You might recall that I had to go on disability last year due to some silliness with my CPAP machine. Sleep apnea is a nasty condition, and it can do significant heart damage over time. I was without treatment for three months, so I think you can see where this is going. Two weeks after returning to work, I had a heart attack and wound up needing a quadruple bypass. The good news is that I feel much better now, at least where my heart is concerned. The bad news is that it did a number on my head.
This is where most people would start explaining how the experience shook them up, or how they realized that life is short and that nobody ever made a deathbed lament that they wished they’d spent more time at work. That’s not what’s going on with me. I’ve expected for a very long time that I would not be winning any longevity contests, and I’ve always firmly believed that we work to live, not the other way round. Nothing changed on that front, and in fact I was totally cool when I was lying in the hospital bed waiting for surgery—I knew that I’d either feel much better in the long run (once the awful recovery period was over), or I wouldn’t be waking up again.
Nah, my post-op issues are different. First, and most pertinent to this discussion, I have a much harder time focusing and concentrating on my writing than I did before. The amount of effort it takes for me to churn out content for my day job leaves me with not a whole lot left over for Pint of View. Second, compounding the problem, when I see the absurdities perpetrated in an industry supposedly devoted to serving customers better, my instinct now is to shake my head rather than craft a witty tale about them.

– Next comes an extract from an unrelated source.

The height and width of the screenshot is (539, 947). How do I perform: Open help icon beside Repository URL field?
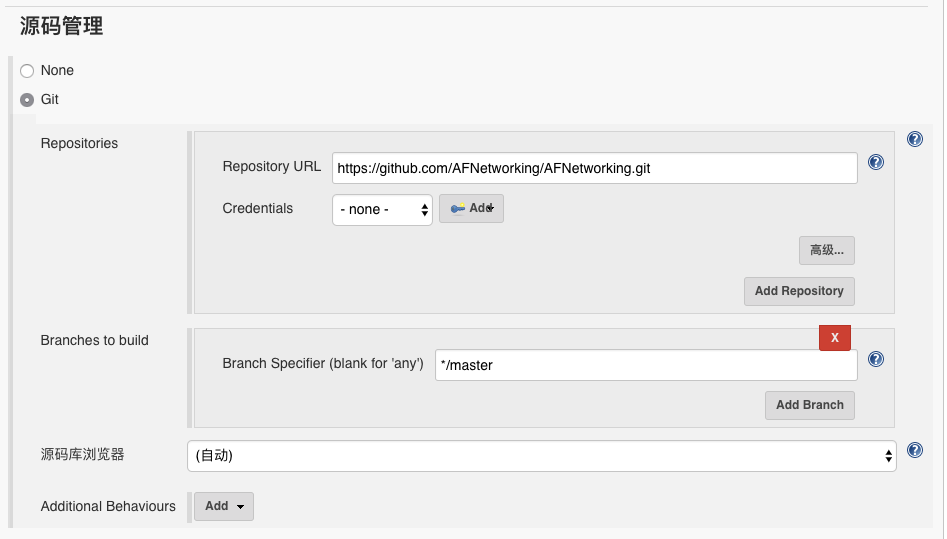tap(876, 162)
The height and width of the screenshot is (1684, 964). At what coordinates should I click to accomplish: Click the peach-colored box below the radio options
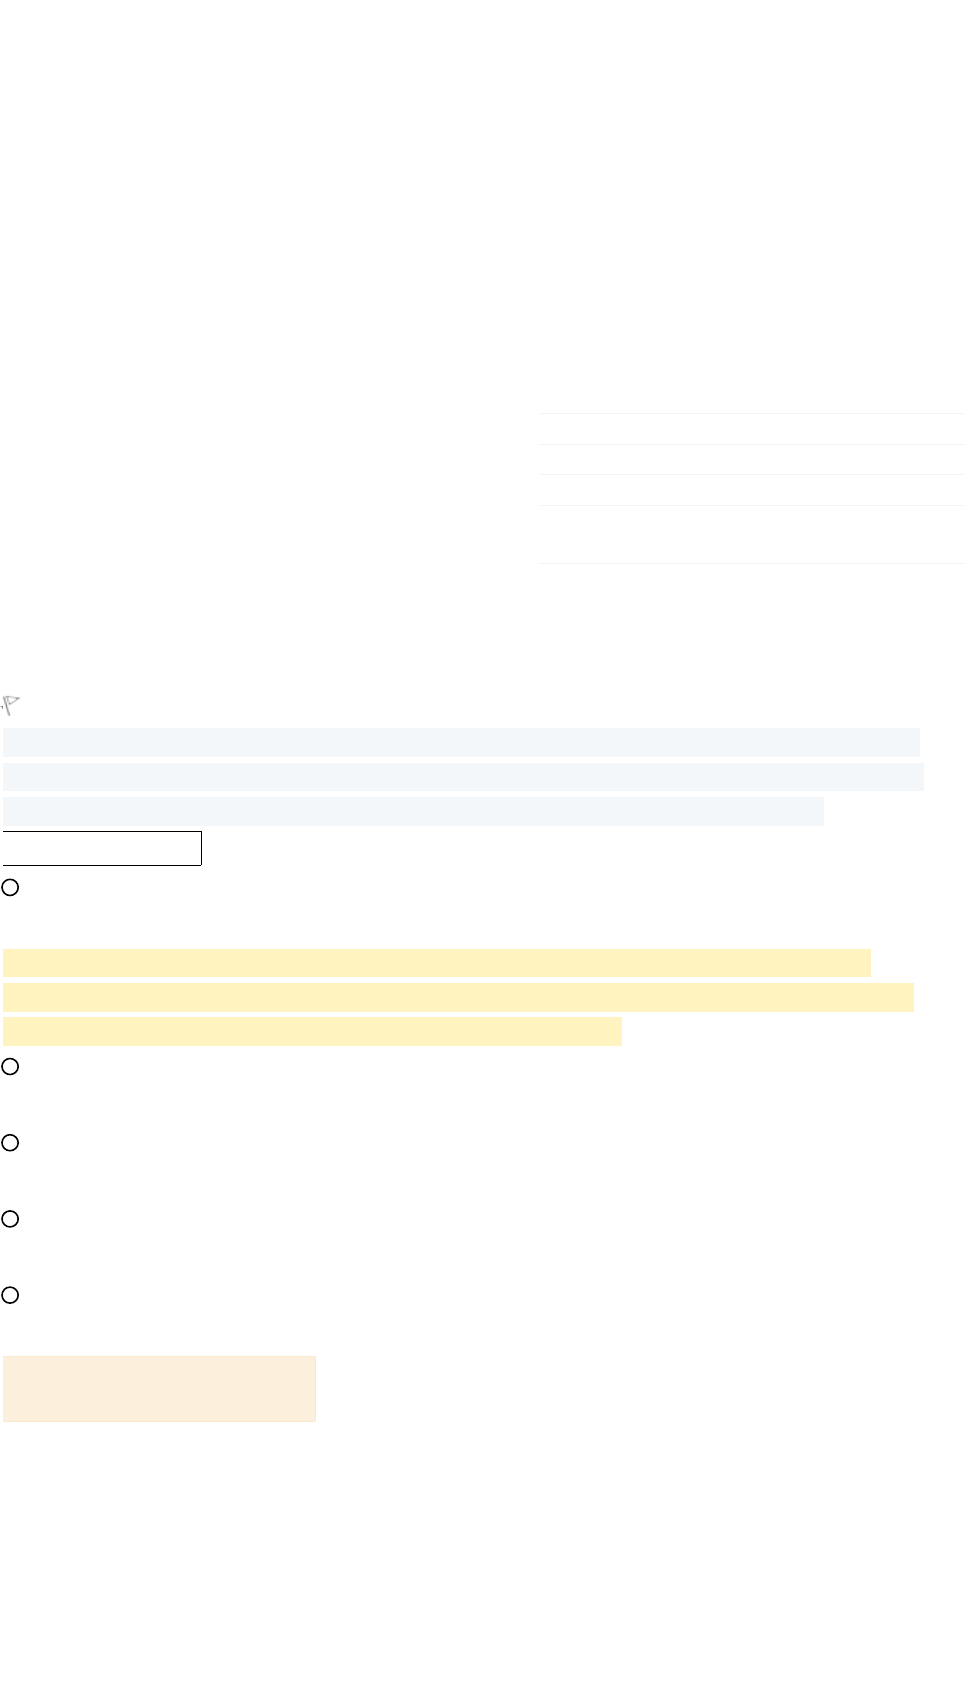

The third reason is much more mercenary in nature: I’m financially comfortable for the first time in many years and actually have an outside shot at retiring some day. That has become my goal. It won’t be anytime soon, but I want to get there. I would be proud to take after my dad in any way other than this: He was in the process of retiring when he died, and so he never got the chance to settle in for a well-deserved rest with my mom.
It is for these reasons, among others, that I am making the painful decision to bring Pint of View to an end. I had a 13-year run that I can be proud of, but it’s time to step away while I can still be proud of it; anything I wrote beyond this point would be less than my best, and less than you deserve.
I’d like to thank the editorial team at CRM, present and past, for allowing me this page for so long and for putting up with my foibles and tendency to treat deadlines as fragile things that must never, ever be hit. I was able to build a brand here, one that put me on the road to stability and respect, and that’s something I can’t overrate.
All that said, you might not have seen the last of me, O Noble Reader. This magazine has been part of my life for far too long for me to cut all ties with it. Whether as an expert source (ha!) or guest contributor, the future of my name in these pages has not yet been written.